▸ Selected passage
--- START ---
Though the COVID situation continues to swirl and impact Canadian immigration matters, with new Immigration Department pronouncements and interpretations seemingly every day (about which we will provide an update soon), there is other important Canadian business immigration news, and we wish with this newsletter to update readers about one particular issue, namely, updated guidance for CETA applications.

The Canadian government has provided the following recent updates concerning CETA work permit matters:

  • Canada will continue to issue CETA work permits to UK nationals up to December 31, 2020. Given that such work permits are valid for a maximum of one year, no such work permit will be valid beyond December 31, 2021. [This fact was previously announced, but now reconfirmed.]
  • Further guidance is provided about the Offer of Employment that needs to be filed online by the ‘Employer’ in Contractual Service Provider/Independent Professional applications. The Offer is to be submitted by the Canadian entity, which is creating the need for the foreign worker.
    • This may seem simple, but often causes issues, in CETA and other non-LMIA applications. Because the government uses the term ‘Employer’ (rather than, for instance, ‘Beneficiary’), many Canadian entities are reluctant to file this information, since they may not be paying the person’s salary (or otherwise responsible for aspects of a typical employment relationship). However, according to this guidance, at least in CETA cases, it should be the Canadian entity that files – even if they are not the direct ‘employers’ of the applicant in the ordinary sense.
--- END ---
▸ Work to complete
Write the next part of the newsletter on updated CETA work permit guidance, starting after its last sentence.

▸ Study material
--- START ---
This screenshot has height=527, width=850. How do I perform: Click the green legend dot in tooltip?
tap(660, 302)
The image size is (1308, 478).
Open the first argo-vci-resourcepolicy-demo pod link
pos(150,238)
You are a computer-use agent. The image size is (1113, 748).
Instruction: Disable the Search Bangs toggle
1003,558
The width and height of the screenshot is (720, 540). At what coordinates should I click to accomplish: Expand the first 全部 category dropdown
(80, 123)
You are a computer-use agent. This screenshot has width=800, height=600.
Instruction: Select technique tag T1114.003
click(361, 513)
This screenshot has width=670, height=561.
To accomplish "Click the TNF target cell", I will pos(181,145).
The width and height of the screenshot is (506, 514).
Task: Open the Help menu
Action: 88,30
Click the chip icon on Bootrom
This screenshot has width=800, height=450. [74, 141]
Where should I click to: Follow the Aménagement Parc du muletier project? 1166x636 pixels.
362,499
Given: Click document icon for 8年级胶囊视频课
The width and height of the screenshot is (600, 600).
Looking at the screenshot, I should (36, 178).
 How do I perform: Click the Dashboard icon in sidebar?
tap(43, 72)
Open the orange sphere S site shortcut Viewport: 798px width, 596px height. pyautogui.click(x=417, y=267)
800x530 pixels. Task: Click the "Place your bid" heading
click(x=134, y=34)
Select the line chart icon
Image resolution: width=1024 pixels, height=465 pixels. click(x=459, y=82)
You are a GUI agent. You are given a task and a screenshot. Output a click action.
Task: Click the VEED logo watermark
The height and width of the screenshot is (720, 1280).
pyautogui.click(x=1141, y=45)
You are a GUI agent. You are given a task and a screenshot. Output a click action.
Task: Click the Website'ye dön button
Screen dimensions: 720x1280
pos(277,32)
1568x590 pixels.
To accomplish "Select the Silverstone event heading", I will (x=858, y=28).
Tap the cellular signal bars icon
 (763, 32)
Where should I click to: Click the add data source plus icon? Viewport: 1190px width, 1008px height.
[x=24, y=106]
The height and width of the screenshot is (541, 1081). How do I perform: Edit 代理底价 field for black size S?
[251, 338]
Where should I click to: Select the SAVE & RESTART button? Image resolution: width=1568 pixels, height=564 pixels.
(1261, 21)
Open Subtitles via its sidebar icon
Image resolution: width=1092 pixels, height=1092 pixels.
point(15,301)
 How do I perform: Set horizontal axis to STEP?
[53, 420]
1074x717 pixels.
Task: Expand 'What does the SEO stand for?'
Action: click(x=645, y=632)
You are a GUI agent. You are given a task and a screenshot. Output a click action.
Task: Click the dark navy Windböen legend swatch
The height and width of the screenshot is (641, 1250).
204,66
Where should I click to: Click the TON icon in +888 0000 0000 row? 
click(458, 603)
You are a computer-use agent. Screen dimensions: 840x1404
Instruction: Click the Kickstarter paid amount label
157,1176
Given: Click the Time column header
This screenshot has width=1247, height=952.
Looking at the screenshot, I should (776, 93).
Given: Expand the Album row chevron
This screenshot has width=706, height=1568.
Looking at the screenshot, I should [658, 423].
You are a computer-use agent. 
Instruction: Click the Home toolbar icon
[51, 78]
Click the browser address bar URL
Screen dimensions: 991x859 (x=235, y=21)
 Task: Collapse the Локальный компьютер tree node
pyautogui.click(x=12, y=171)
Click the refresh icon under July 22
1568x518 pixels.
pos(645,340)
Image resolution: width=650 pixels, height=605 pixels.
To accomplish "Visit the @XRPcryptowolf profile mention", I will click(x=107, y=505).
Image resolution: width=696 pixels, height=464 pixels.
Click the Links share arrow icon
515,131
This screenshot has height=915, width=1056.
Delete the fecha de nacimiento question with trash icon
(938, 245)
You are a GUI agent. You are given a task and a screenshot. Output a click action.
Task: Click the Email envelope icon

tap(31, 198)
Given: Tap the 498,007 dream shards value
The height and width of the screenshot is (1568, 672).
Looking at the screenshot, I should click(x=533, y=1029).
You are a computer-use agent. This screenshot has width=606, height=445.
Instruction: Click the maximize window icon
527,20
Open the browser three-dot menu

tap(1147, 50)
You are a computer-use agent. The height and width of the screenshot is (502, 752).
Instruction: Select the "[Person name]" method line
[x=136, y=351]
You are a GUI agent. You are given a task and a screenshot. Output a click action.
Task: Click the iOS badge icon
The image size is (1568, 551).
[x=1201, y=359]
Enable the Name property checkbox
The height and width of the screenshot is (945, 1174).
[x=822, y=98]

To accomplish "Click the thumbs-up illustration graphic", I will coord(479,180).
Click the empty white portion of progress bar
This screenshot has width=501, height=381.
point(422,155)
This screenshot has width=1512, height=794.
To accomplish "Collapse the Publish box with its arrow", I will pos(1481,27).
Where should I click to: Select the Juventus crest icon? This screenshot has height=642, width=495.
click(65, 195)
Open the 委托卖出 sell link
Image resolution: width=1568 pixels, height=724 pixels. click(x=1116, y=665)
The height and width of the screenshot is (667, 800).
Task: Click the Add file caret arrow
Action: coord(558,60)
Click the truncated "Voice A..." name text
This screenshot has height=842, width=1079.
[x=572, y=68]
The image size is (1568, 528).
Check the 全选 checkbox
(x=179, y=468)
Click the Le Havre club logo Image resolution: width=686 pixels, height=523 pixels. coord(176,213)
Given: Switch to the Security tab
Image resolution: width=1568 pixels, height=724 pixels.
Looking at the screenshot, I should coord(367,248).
--- END ---
▸ Answer section
  • With regard to Contractual Service Providers/Independent Professionals, there are variations of permitted professionals exempted from LMIAs based on sector, and specific fields as designated by National Occupational Classification (NOC) codes. The guidance in this regard has been updated, and a breakdown of which professionals may qualify for consideration in either or both of the two sub-categories can be found at https://bit.ly/3fha8zC.
    • There are particular updates here with regard to engineering and scientific technologists, which are under NOC B, unlike essentially all other categories, which are under either NOC 0 or A.
    • The breakdown found at the noted web page also shows the concordance of the NOC with its European counterpart.

COVID has not stopped the need for foreign workers. There are of course modifications and practical issues impacting applications at this time (to be discussed in a further newsletter), but those needing to access the Canadian work permit system (employer or employee) must still be aware of substantive updates, including those exemplified above.

The information in this article is for general purposes only, and not intended as legal advice for any particular situation.